High Energy Physics - Phenomenology, High Energy Physics - Phenomenology (hep-ph), High Energy Physics - Experiment (hep-ex), Nuclear Theory (nucl-th)
journal:
UMN-TH-4219/23,FTPI-MINN-23-12
date:
2023-08-01 16:00:00
Abstract
Current discrepancy between the measurement and the prediction of the muon anomalous magnetic moment can be resolved in the presence of a long-range force created by ordinary atoms acting on the muon spin via axial-vector and/or pseudoscalar coupling, and requiring a tiny, $\mathcal{O}(10^{-13}\,{\rm eV})$ spin energy splitting between muon state polarized in the vertical direction.

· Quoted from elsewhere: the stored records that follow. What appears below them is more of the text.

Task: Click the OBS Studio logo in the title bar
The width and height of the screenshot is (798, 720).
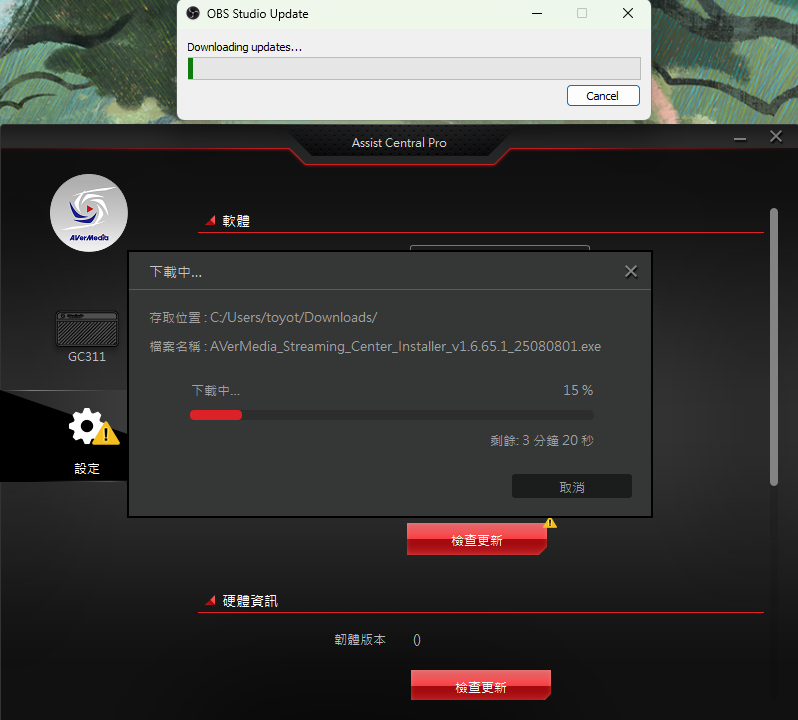Action: click(193, 14)
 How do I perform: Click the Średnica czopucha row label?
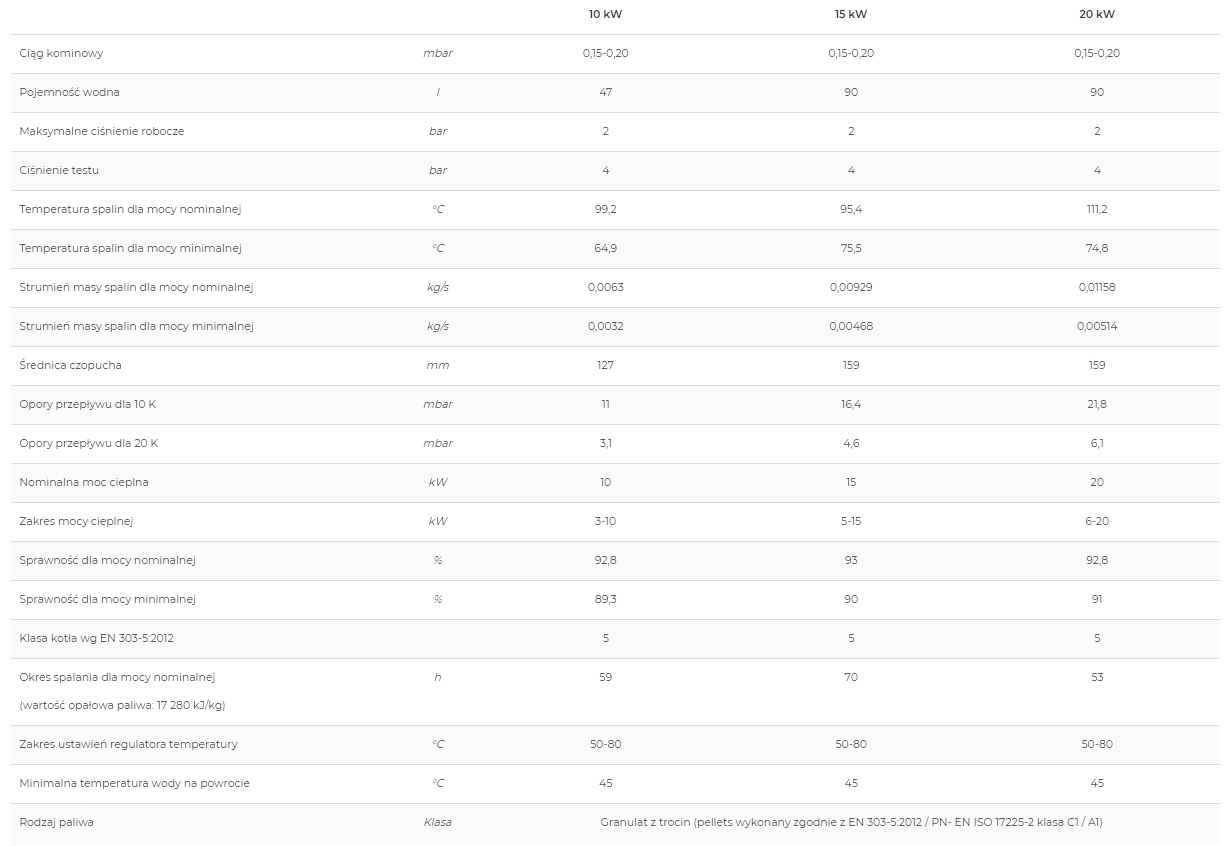click(x=70, y=365)
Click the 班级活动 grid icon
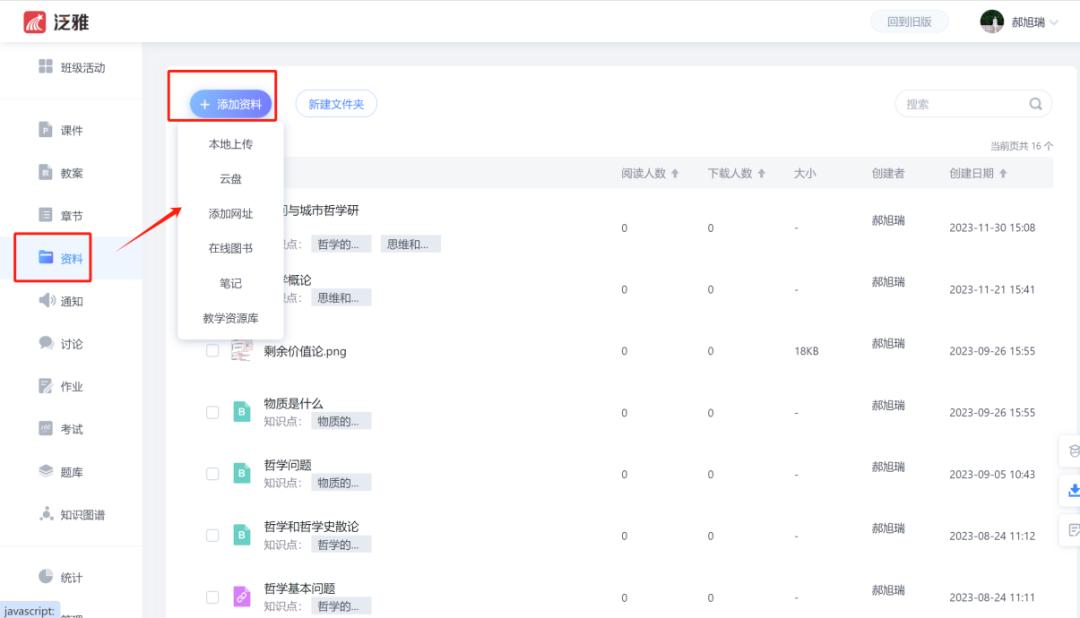Viewport: 1080px width, 618px height. pyautogui.click(x=45, y=66)
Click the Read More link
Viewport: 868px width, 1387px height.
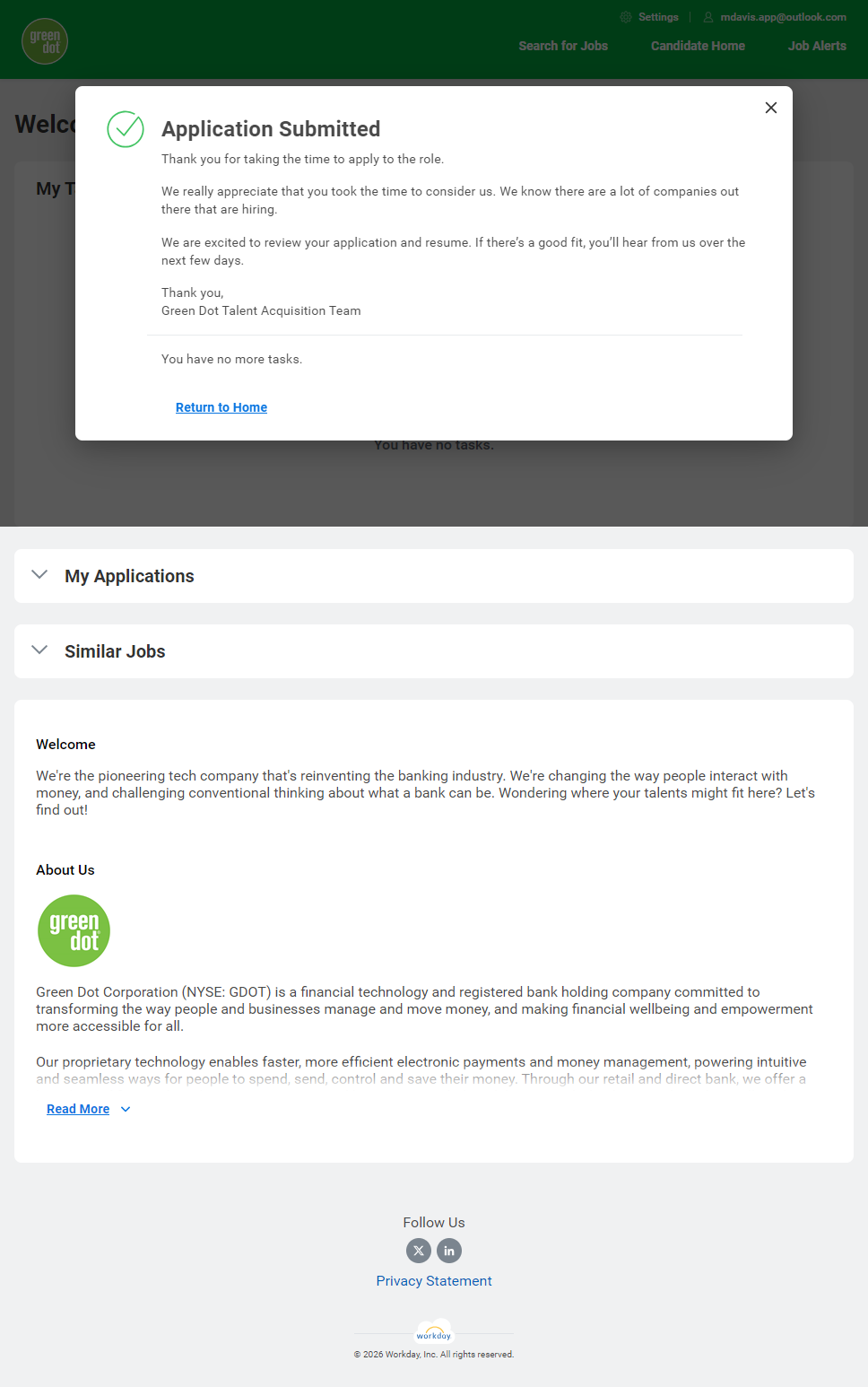pos(78,1110)
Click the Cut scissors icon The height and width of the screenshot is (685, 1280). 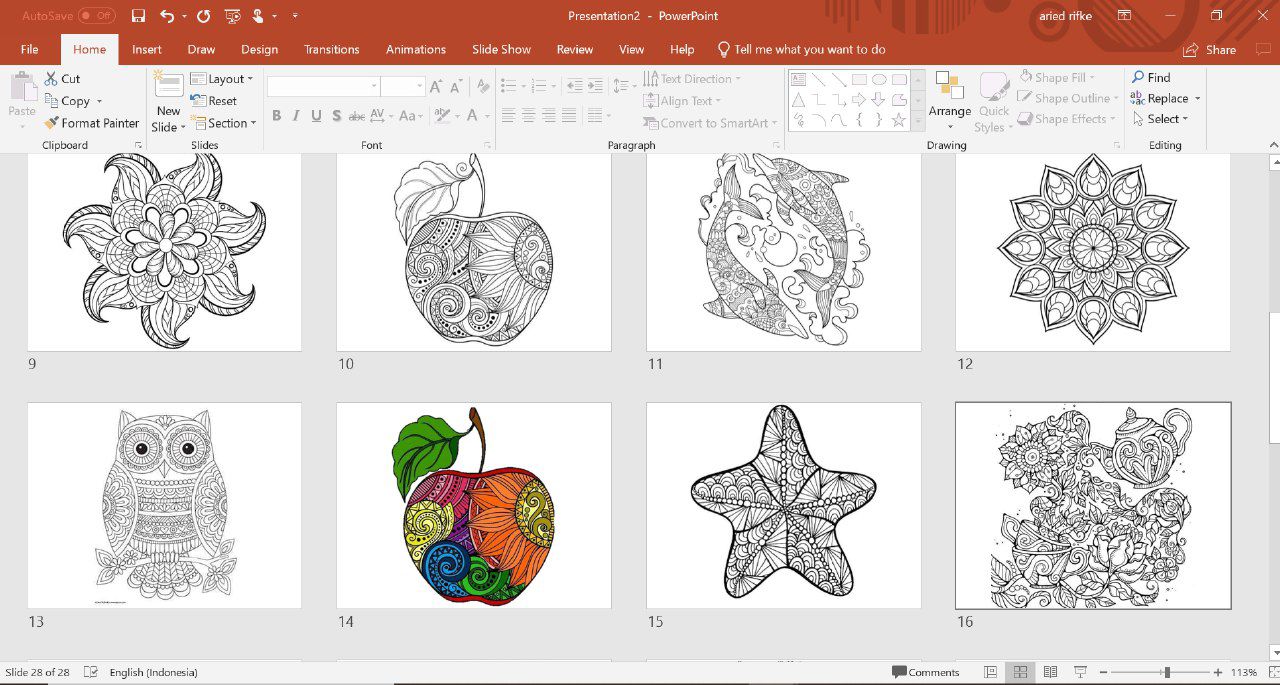[x=52, y=78]
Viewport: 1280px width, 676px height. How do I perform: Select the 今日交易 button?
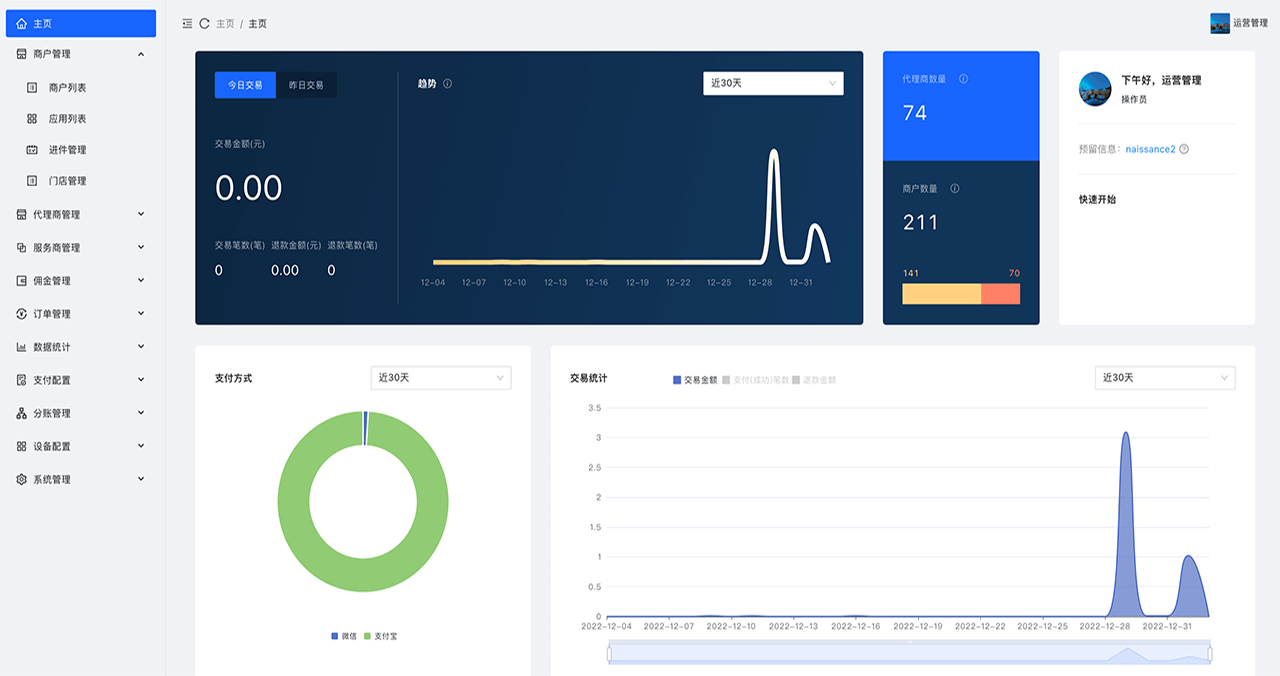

We suggest that an extension of the muon spin resonance ($\mu$SR) experiments can provide a definitive test of this class of models. We also derive indirect constraints on the strength of the muon spin force, by considering the muon-loop-induced interactions between nuclear spin and external directions. The limits on the muon spin force extracted from the comparison of $^{199}$Hg/$^{201}$Hg and $^{129}$Xe/$^{131}$Xe spin precession are strong for the pseudoscalar coupling, but are significantly relaxed for the axial-vector one. These limits suffer from significant model uncertainties, poorly known proton/neutron spin content of these nuclei, and therefore do not exclude the possibility of a muon spin force relevant for the muon $g-2$.